Re: [GENERAL] contrib/levenshtein() has a bug? - Mailing list pgsql-patches

From Bruce Momjian
Subject Re: [GENERAL] contrib/levenshtein() has a bug?
Date
Msg-id 200702131801.l1DI1E127975@momjian.us
Whole thread Raw
List pgsql-patches
Tom Lane wrote:
> Ben <bench@silentmedia.com> writes:
> > The levenshtein function from contrib/fuzzystrmatch.sql has a max arg
> > length of 255. OK, that's cool.

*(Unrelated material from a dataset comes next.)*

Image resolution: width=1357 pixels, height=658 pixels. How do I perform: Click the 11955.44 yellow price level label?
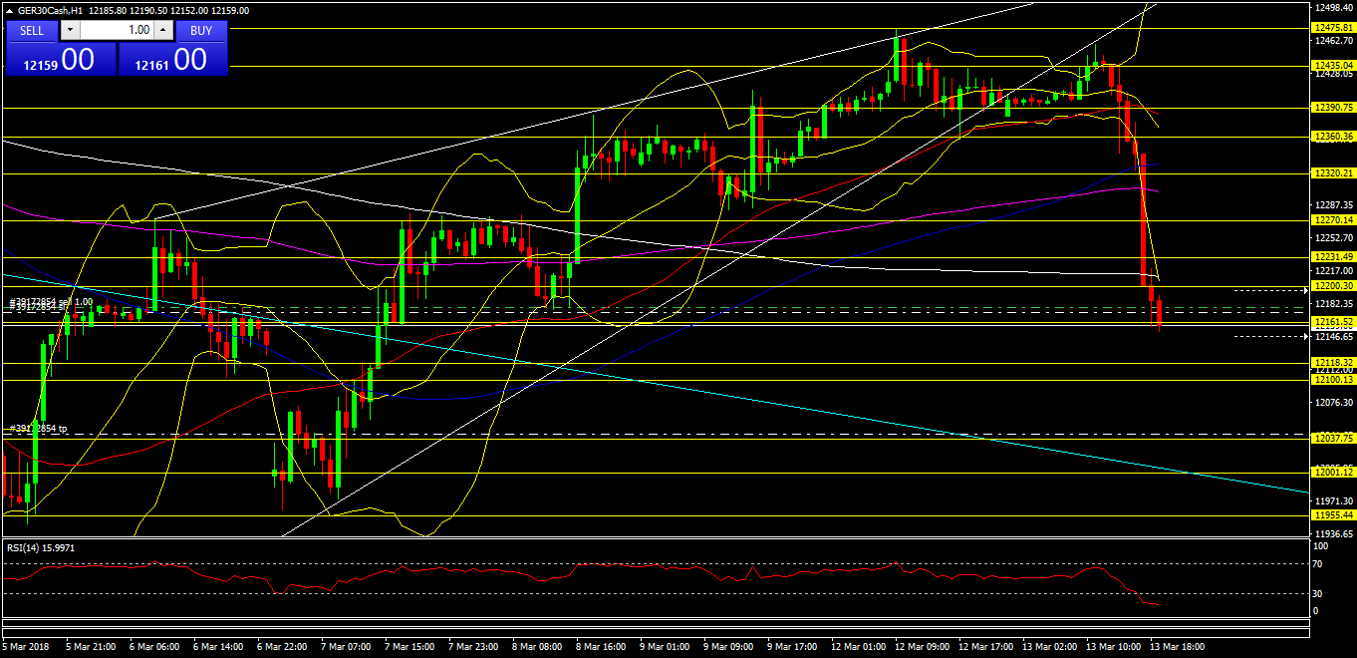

But check this out:
>
> > mbrainz_db=> select max(length(name)) from public.track;
> >   max
> > -----
> >   255
> > (1 row)
>
> > mbrainz_db=> select levenshtein(name,'foo') from public.track;
> > ERROR:  argument exceeds max length: 255
>
> > That seems odd.
>
> length() measures in characters whereas the limit in question is being
> enforced in bytes.  You got any multibyte characters in there?

I have updated the error message to mention bytes, attached.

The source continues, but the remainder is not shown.